= Jesse Knight (judge) =

American judge (1850–1905)

Jesse Knight (July 5, 1850 – April 9, 1905) was a justice of the Wyoming Supreme Court from December 18, 1897, to April 9, 1905.

He was born in Boonville, New York, to Jesse and Henrietta Knight. His father died of yellow fever in the Isthmus of Panama before Knight was born. Knight attended Lewis, Oneida, and Fulton county schools, and then lived in Minnesota with his uncle from 1867 to 1869. He moved to Omaha, Nebraska, and then to the Territory of Wyoming, where he worked in various occupations including as a store clerk and postmaster.

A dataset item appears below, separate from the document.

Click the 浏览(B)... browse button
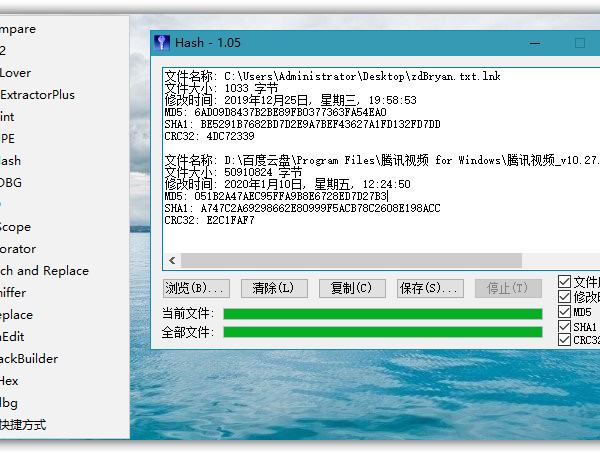Image resolution: width=600 pixels, height=454 pixels. 196,288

Knight then became a court clerk and attorney, opening a law practice in Evanston, Wyoming. While in practice, Knight "was appointed Territorial Auditor of Wyoming, taking oath of office March 31, 1882, and serving until March 31, 1884". He was also a land sales agent for the Union Pacific Railroad, and was elected prosecuting attorney of Uinta County, Wyoming in 1888. Following Wyoming's admission to the Union in 1890, Knight was elected to the state constitutional convention, and in 1896 was elected as a judge of the state's Third Judicial District.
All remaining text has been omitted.